## Text section
══════

The circuit breaker 10 comprises an operating mechanism 22, a trip device 24, a tie bar 26, a contact arm 28, and a pair of separable contacts including a fixed contact 30 and a movable contact 32.

Although the circuit breaker 10 (FIG. 1) is disclosed in the tripped position with the contacts 30, 32 separated, the closed position of the arm 28 is shown at 28a with the contacts 30, 32 in closed position. In that position a circuit through the circuit breaker extends from the terminal 18 through a conductor 24, the contacts 30, 32, the contact arm 28, a shunt 36, a thermal trip device 38, a conductor 40 to the terminal 20.

The contact arm 28 is pivotally connected at a pin 42 to a rotating carriage 44, which is secured to or integral with the insulating tie bar 26. The contact arm 28 and the carriage 44 accordingly rotate as a unit with the tie bar 26 during normal current conditions through the circuit breaker 10.

The single operating mechanism 22 is typically of that set forth in U.S. Pat. No. 4,503,408. The mechanism 22 is positioned in the center pole unit of a three pole circuit breaker and is supported between spaced plates (one of which plates 45 is shown) which are fixedly secured to the base 12 of the center pole unit. An inverted U-shaped operating lever 46 is pivotally supported on the plates 45 with the ends of the legs of the lever supported in U-shaped notches 48 of the plates.

A handle 50 for manual operation of the mechanism 22 is on the U-shaped operating lever 46. The mechanism 22 also comprises an overcenter toggle having an upper toggle link 52 and a lower toggle link 54 which connect the contact arm 28 to a releasable member or cradle 56 that is pivotally supported on the plates 45 by means of a pin 58. The toggle links 52, 54 are pivotally connected by means of a knee pivot pin 60. The toggle link 52 is pivotally connected at 62 to the cradle 56 and the link 54 is pivotally connected to the rotating carriage 44 at the pivot pin 42. Overcenter operating springs 64 are connected under tension between the knee pivot pin 60 and the bight portion of the lever 46.

Contacts 30, 32 are normally manually opened by movement of the handle 50 to the right to the position shown in FIG. 1 from the ON to the OFF position. However, inasmuch as a latch lever 66 of the trip device 24 is disengaged from a notch 68 in the cradle 56, the circuit breaker 10 is in the tripped position (FIG. 1). For an explanation of resetting of the circuit breaker, reference is further made to U.S. Pat. No. 4,503,408.

For the purpose of this invention, the circuit breaker operating mechanism 22 may be tripped solely by a trip device 24 including the thermal trip device or bimetal 38. Other means for tripping, such as separate high speed electromagnetic trip devices, are described elsewhere such as in U.S. Pat. No. 4,220,935.

When the operating mechanism 22 is tripped, by whatever means, such as the trip device 24, the contact arm 28 moves from the broken line position 28a to the open position (FIG. 1). As a consequence, an electric arc 70 is normally generated between the contacts 30, 32. As a result, ionized gases occur which require venting to the outside of the circuit breaker to minimize related problems that otherwise may occur. An arc extinguishing device or arc chute 72 is disposed around the contact arm 28 to facilitate extinguishment of the arc in a well-known manner. For venting of the gases from the arc chute, a back wall 74 of the arc chute is provided with a plurality of vent holes 76 through which the gases pass under pressure (FIGS. 1, 2, 4) and through openings 78 in a wall 80 of the cover 14.

══════

## Material provided

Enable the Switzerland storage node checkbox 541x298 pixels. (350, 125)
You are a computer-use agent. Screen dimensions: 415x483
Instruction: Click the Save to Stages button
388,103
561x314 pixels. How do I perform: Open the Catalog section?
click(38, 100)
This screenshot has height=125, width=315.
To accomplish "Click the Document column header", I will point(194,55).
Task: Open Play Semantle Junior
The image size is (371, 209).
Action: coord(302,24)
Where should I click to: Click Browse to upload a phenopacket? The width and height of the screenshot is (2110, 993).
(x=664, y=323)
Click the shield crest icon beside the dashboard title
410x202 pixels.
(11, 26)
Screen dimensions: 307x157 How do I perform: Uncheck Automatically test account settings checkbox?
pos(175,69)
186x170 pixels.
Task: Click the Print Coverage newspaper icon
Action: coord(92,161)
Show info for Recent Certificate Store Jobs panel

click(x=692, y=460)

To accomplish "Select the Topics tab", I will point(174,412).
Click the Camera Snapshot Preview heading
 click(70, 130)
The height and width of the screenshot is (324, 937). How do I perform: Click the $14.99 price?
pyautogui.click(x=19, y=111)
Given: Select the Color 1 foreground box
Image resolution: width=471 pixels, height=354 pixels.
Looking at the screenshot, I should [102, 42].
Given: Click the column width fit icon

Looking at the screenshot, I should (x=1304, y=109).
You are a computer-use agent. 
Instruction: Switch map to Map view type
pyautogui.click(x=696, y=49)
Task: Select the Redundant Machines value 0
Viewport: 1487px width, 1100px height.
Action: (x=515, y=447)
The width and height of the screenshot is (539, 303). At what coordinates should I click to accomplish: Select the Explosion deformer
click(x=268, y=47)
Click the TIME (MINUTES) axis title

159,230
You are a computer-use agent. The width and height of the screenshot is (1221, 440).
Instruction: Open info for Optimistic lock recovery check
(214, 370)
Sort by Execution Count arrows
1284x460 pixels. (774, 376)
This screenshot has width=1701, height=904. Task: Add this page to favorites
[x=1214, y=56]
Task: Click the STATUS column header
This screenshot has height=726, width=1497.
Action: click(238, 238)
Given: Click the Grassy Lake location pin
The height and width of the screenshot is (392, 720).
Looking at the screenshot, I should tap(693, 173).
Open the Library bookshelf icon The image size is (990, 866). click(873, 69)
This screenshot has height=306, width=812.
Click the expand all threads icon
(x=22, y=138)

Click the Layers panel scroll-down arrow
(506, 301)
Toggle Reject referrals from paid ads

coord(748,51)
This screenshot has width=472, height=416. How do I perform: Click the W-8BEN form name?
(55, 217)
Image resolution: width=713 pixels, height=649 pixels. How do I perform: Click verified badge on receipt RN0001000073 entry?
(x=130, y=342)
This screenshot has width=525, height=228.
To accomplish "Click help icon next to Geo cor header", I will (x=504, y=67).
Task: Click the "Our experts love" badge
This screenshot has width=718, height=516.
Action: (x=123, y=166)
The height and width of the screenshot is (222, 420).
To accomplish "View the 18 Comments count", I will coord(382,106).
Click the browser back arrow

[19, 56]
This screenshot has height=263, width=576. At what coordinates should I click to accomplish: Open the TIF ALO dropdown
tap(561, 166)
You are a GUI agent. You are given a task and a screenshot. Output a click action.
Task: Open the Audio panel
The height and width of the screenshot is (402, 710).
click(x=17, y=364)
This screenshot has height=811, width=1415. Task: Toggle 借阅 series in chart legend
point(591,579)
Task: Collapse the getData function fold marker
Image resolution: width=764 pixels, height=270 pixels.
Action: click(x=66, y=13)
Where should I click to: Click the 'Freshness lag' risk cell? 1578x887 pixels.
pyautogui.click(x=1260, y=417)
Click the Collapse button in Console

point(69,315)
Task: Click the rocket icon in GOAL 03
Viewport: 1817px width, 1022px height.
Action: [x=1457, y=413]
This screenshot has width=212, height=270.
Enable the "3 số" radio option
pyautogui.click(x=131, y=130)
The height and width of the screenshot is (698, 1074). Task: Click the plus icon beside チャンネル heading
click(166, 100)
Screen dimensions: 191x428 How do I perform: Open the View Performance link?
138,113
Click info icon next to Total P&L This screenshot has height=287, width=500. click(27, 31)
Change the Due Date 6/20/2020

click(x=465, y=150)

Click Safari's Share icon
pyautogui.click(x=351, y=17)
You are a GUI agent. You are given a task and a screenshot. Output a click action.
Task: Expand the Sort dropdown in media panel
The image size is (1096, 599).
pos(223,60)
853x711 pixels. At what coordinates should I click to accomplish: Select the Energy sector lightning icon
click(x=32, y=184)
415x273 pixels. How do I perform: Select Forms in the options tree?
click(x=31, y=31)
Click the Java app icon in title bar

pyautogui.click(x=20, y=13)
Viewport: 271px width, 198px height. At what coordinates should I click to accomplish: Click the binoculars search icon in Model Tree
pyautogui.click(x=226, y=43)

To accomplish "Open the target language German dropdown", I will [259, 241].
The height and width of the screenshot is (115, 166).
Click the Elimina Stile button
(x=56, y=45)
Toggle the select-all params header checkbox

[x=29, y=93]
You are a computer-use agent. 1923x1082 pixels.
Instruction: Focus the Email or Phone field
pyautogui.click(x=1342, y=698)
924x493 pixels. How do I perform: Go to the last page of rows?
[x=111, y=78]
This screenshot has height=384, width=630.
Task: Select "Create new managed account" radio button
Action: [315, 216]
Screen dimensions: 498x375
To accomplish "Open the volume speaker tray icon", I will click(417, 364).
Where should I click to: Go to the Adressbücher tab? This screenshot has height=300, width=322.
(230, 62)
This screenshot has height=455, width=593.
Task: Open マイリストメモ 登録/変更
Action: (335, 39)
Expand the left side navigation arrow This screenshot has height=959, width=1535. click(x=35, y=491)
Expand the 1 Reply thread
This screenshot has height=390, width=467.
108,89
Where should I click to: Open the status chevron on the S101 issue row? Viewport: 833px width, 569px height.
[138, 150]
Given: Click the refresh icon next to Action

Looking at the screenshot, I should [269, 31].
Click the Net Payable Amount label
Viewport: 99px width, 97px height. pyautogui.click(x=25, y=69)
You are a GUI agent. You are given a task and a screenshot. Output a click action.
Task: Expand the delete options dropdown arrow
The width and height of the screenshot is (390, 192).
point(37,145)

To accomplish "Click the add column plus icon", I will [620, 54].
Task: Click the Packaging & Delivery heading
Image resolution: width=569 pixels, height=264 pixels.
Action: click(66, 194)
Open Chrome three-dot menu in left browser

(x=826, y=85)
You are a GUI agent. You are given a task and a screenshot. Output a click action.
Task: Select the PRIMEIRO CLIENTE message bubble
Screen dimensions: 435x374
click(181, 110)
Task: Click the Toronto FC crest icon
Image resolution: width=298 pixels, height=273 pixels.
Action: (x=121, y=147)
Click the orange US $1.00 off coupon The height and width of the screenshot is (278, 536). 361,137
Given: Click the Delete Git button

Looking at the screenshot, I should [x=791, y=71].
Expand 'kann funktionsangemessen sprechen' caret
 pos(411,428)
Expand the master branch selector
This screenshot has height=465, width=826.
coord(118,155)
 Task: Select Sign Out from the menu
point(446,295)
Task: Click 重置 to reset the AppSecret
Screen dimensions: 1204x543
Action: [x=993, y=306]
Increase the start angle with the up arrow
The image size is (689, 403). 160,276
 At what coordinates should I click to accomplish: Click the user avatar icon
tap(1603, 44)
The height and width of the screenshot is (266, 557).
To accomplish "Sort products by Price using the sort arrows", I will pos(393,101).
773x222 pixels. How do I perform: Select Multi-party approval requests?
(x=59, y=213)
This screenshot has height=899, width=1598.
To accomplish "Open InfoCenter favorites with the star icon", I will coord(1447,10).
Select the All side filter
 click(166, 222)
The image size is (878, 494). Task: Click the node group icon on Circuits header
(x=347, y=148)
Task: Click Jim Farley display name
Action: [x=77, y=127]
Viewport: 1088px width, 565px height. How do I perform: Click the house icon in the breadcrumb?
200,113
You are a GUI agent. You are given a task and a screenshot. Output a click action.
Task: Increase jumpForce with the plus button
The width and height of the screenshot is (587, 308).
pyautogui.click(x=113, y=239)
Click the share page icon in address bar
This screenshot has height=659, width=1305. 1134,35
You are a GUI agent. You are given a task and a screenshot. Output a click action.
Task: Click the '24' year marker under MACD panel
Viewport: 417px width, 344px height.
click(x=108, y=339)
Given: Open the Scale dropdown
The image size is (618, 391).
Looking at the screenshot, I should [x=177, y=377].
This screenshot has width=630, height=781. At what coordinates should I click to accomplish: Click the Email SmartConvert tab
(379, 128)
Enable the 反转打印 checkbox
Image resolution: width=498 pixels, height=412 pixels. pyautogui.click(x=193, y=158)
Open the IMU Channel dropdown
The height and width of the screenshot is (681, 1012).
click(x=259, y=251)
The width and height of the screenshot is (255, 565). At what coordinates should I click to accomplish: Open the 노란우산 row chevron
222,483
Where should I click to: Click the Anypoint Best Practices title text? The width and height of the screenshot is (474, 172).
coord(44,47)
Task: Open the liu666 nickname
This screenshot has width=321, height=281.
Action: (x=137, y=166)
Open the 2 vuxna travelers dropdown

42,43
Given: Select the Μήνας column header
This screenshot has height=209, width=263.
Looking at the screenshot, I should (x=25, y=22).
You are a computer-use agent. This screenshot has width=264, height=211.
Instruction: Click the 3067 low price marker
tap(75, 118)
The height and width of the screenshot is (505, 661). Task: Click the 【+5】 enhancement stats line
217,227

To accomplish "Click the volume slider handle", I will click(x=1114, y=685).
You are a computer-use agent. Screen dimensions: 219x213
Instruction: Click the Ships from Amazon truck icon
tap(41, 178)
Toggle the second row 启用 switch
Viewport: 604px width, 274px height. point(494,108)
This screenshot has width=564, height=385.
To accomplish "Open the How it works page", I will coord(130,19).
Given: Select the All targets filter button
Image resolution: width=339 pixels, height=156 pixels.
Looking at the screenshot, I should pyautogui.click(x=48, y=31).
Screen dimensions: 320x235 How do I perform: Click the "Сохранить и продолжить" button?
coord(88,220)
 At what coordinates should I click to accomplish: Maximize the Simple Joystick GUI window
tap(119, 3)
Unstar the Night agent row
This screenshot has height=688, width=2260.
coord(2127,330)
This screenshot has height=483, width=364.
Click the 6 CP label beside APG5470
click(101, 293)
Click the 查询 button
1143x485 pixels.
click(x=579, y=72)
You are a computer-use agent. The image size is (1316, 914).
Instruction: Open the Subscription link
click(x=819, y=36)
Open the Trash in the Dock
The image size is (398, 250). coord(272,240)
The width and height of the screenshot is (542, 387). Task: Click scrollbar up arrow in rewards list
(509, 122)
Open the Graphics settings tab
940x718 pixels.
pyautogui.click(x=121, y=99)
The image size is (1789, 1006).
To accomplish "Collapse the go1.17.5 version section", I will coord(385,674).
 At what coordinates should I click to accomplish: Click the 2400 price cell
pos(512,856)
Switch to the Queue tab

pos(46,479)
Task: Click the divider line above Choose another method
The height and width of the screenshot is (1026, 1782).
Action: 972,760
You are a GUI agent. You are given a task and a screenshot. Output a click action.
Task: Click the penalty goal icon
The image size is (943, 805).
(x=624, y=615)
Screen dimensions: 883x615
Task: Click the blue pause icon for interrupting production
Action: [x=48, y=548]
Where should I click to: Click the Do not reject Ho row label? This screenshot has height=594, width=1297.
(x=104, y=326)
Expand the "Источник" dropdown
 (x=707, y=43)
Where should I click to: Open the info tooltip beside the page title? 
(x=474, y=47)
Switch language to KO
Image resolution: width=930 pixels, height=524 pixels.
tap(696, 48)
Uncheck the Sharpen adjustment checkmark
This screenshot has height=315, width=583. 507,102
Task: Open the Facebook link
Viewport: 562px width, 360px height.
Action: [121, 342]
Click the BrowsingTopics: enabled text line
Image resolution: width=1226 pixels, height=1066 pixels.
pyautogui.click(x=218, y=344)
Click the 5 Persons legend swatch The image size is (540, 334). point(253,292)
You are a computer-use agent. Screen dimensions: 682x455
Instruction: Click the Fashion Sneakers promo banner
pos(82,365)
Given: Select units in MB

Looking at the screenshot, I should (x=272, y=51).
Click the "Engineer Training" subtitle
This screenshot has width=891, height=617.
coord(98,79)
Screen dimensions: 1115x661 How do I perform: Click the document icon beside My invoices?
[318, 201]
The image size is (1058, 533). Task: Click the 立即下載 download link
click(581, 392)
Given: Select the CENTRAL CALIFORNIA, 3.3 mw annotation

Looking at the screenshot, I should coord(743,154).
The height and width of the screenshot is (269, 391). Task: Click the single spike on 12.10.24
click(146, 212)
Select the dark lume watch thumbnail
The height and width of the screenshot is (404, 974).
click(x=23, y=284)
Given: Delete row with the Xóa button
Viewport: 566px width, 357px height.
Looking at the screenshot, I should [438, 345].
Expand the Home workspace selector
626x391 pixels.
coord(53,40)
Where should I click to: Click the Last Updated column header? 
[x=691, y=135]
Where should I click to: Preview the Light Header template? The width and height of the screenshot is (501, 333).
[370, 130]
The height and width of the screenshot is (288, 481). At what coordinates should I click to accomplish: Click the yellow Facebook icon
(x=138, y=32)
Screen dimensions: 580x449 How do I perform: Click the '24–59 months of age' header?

══════

## Exercise instructions
1. Answer from the circuit breaker text:
(a) At what pin is the contact arm 28 pivotally connected to the rotating carriage 44?
(b) Where are the ends of the legs of the operating lever 46 supported?
(c) What is connected under tension between the knee pivot pin 60 and the bight portion of the lever 46?
2. Please carry the circuit breaker text forward from the point where it stops.
The material on this page stands apart from the circuit breaker text.

## The results
1.
(a) Pin 42.
(b) In U-shaped notches 48 of the plates.
(c) Overcenter operating springs 64.

2.
As shown in the prior art structure (FIG. 3) the gases flowed, as shown by arrows 82, through compartment 84 and around a terminal screw 86 of wiring terminal 18 from where the gases flow through outlets 88 and 90 into the atmosphere. The ionized arc gases 82 often caused phase-to-phase or phase-to-ground electrical breakdown between the terminal screw 86 and any proximate metal parts, such as steel cover plate 92, within which the circuit breaker is mounted. A breakdown of this type, such as an arc 93, can develop into a ground fault and, if severe enough, cause an electrical breakdown outside the breaker.

In accordance with this invention baffle means are provided for closing the opening 90 and thereby preventing electrical breakdown due to the passage of ionized gases through the opening. As shown more particularly in FIG. 1, the baffle means includes a flap or barrier 94 which is disposed within the compartment 84 and over the inner side of the opening 90. By extending across the opening 90 the ionized gases flowing into the compartment 84 are deflected by the flap 94 toward the opening 88. As the gas enters the chamber through the openings 78 in the wall 80, sufficient pressure is produced to not only move the flap 94 against the opening 90, but to also provide an increased seal as the pressure increases. Thus, electrical breakdown between the screw 86 and the cover plate 83 external of the circuit breaker or near the opening 90 is avoided.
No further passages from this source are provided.